The strict inclusion criteria employed in this study to minimize the intrinsic bias related to the different CT scanners employed determined a reduced sample size with a consequently wide standard deviation. However, the minimal appropriate patient number (n = 65), which is lower than the number of patients finally included in this study, was estimated by considering a statistical power of 0.8, a significance criterion of 0.05, and a standard deviation of 20 for the effective dose expressed in mSv.

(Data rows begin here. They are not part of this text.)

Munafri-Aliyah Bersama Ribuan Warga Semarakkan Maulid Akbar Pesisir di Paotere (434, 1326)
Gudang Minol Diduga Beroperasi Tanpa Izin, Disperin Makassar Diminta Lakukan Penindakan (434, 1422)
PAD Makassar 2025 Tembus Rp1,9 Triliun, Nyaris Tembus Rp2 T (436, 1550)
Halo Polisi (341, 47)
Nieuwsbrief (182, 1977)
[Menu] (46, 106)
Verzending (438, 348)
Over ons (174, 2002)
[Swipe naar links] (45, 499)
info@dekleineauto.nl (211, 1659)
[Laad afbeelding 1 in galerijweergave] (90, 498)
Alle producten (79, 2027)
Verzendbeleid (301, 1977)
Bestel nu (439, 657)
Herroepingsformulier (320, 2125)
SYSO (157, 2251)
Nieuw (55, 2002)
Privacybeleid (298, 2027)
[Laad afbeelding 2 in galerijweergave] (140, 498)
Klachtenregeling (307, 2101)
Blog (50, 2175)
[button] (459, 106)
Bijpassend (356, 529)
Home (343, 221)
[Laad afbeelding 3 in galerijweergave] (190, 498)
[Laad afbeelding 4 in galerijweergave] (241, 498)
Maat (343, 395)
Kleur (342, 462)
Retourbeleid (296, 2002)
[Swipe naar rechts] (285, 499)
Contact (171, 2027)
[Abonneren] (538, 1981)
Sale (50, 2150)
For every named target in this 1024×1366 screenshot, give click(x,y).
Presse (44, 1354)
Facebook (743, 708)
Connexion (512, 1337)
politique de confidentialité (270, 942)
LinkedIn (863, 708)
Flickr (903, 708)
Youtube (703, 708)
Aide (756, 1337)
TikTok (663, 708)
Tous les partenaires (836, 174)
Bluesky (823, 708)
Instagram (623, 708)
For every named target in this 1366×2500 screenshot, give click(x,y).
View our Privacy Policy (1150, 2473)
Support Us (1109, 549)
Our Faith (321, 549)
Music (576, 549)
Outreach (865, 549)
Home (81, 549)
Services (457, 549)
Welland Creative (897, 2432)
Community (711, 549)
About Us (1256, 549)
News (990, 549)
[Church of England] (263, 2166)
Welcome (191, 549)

The first limitation of the present study includes the approximate approach we used for estimating the radiation ED based on the DLP obtained by multiplying the CTDIvol by the scan length by the body-region-specific conversion coefficient k [
10,
11]. Monte Carlo (MC) simulation is generally considered the most accurate method for estimating radiation ED, owing to its ability to provide an effective and realistic model of the physical interactions between radiation and tissues, considering the CT source, filtration, tube current, and scanner geometry [
10,
11]. Moreover, a size-specific dose estimate (SSDE) would have been useful in patient dose comparison, provided that patient lateral and anteroposterior diameters are known, although the SSDE does not take the organs in the CT scan’s field of view into account and is not a measure of ED. The SSDE is a better estimate of patient radiation dose from CT than CTDIvol in systems that use automated exposure control [
17].
The second limitation of this study corresponds to the wide variation in CT scanner characteristics and technical features related to the use of different CT image reconstruction algorithms, detector designs and configurations, dose modulation algorithms, and patient positioning/handling which may affect the outcomes of this study. However, there is no other way to compare the CT image quality from the same patient by using different CT scanners employing different reconstruction algorithms. The basic CT image technical parameters—tube voltage, automatic tube current modulation, detector collimation, section thicknesses, image matrix, kernels, iodinated contrast agent type, injected volume, and/or iodine dose—were kept constant between different scanners. A mismatch in scanning length, presence or absence of unenhanced CT scans, or even in the number of contrast-enhanced dynamic phases (arterial, portal venous, or delayed phases) determined the exclusion of patients from the analysis.
Other limitations are the retrospective nature of this study, the reduced sample size, and the wide patient population with very different clinical features.